● **What to do**:
Set down again, exactly and only, the lines from the one that contains "This screenshot has width=1663, height=749." through the last line of the records below, both included, but not the pictures.

Information given Start Marker

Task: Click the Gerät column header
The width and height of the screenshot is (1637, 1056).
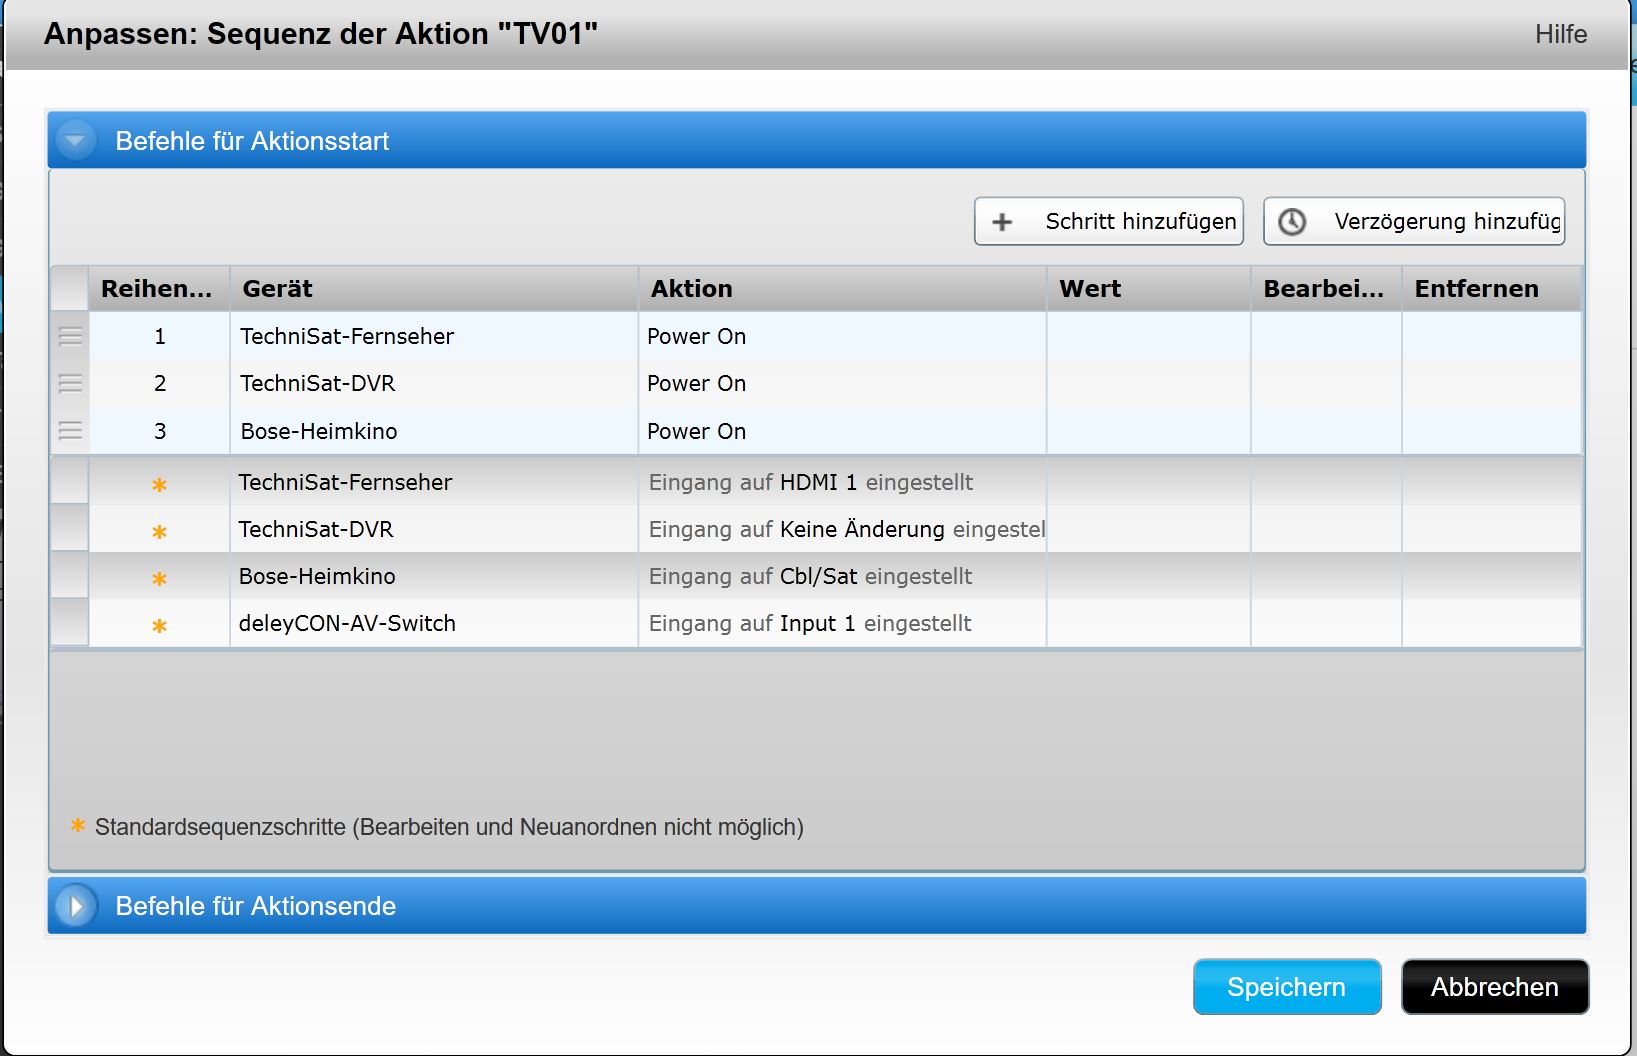Action: [433, 289]
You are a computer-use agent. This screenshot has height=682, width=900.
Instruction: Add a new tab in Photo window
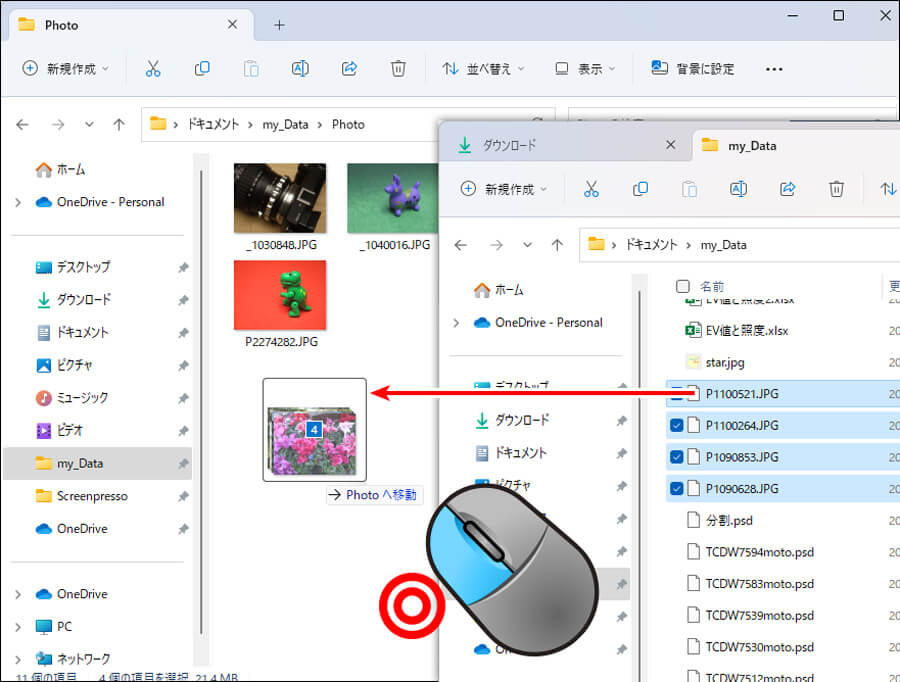279,25
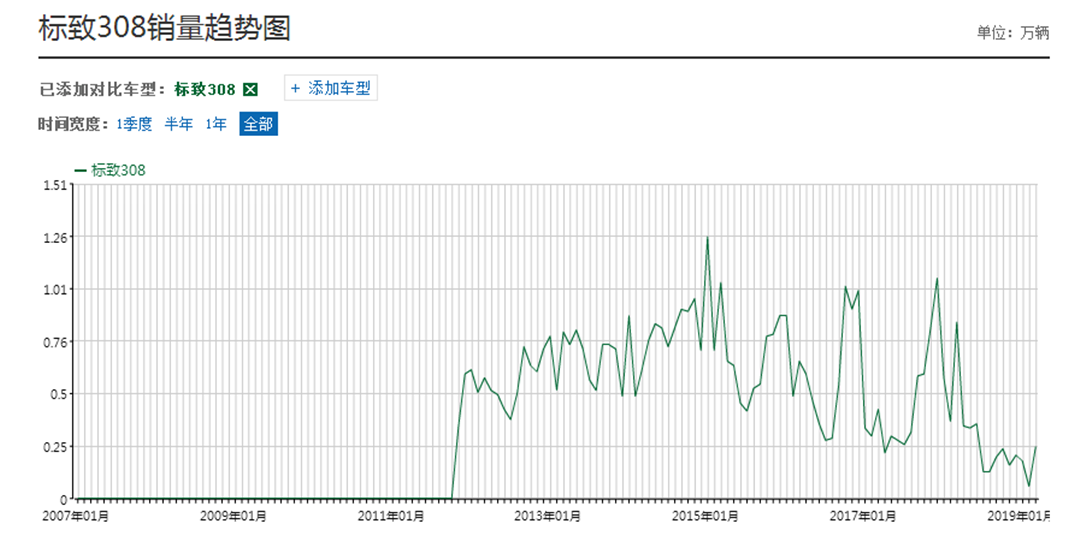Switch time range to 1季度
1080x547 pixels.
pyautogui.click(x=134, y=124)

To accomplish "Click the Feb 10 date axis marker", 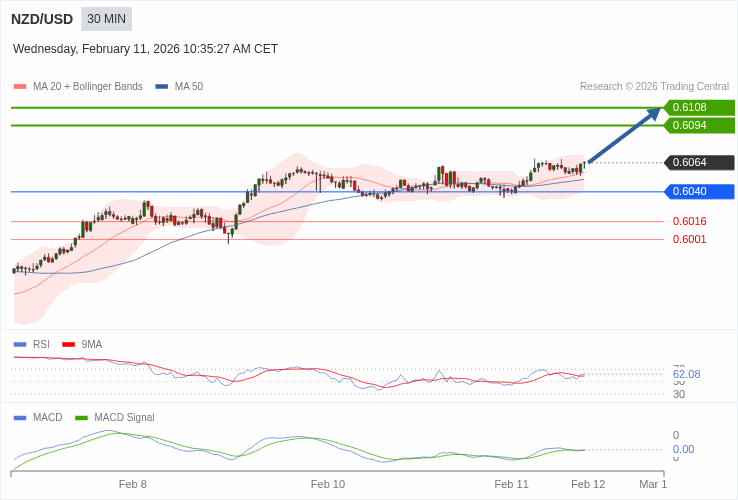I will (328, 484).
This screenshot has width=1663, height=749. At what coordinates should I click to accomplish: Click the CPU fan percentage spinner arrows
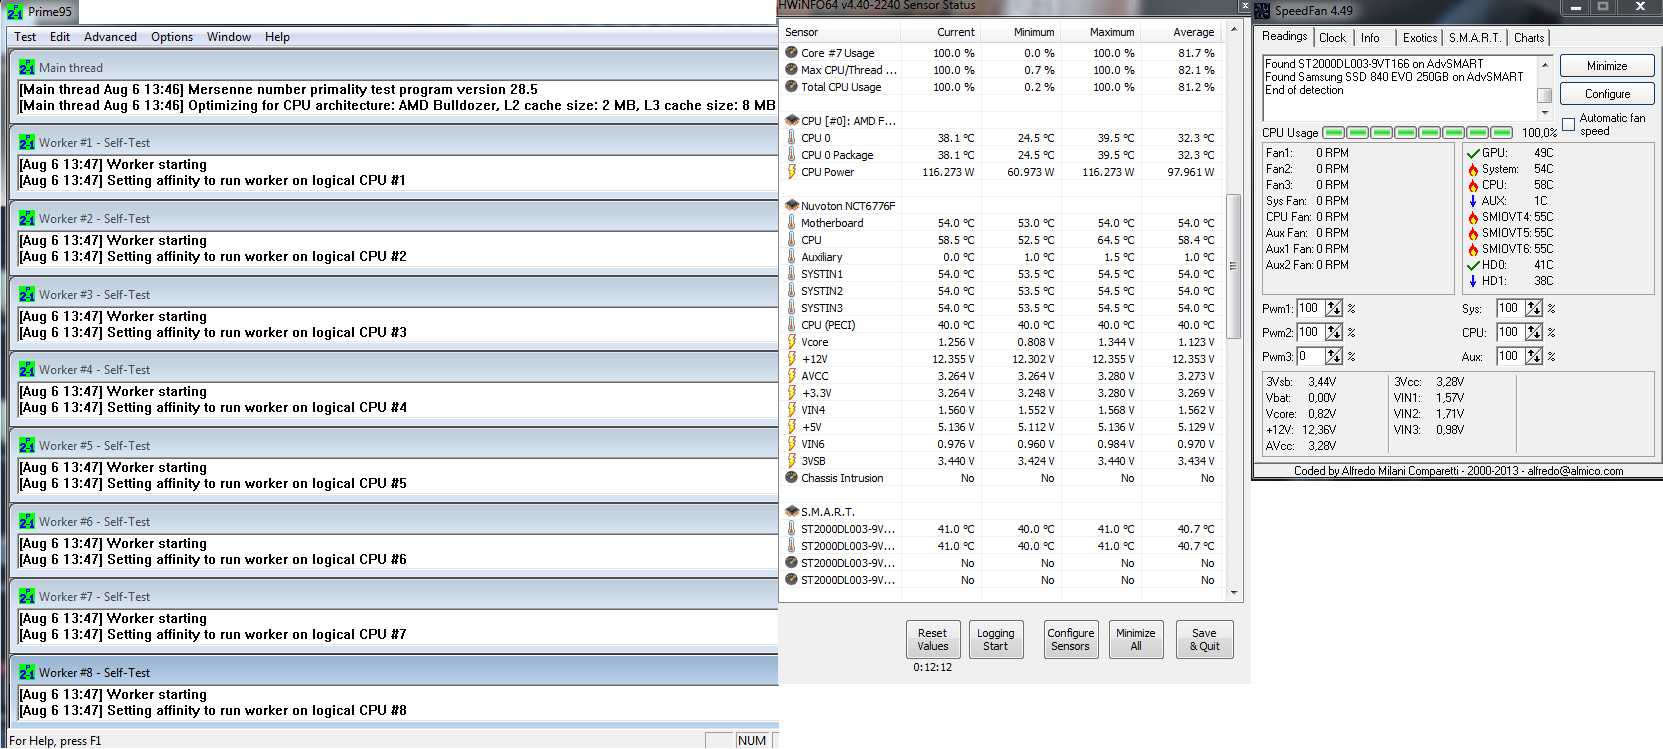pyautogui.click(x=1534, y=332)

Information given End Marker

● **Your response**:
This screenshot has width=1663, height=749. At what coordinates should I click to accomplish: Click the CPU fan percentage spinner arrows
pyautogui.click(x=1534, y=332)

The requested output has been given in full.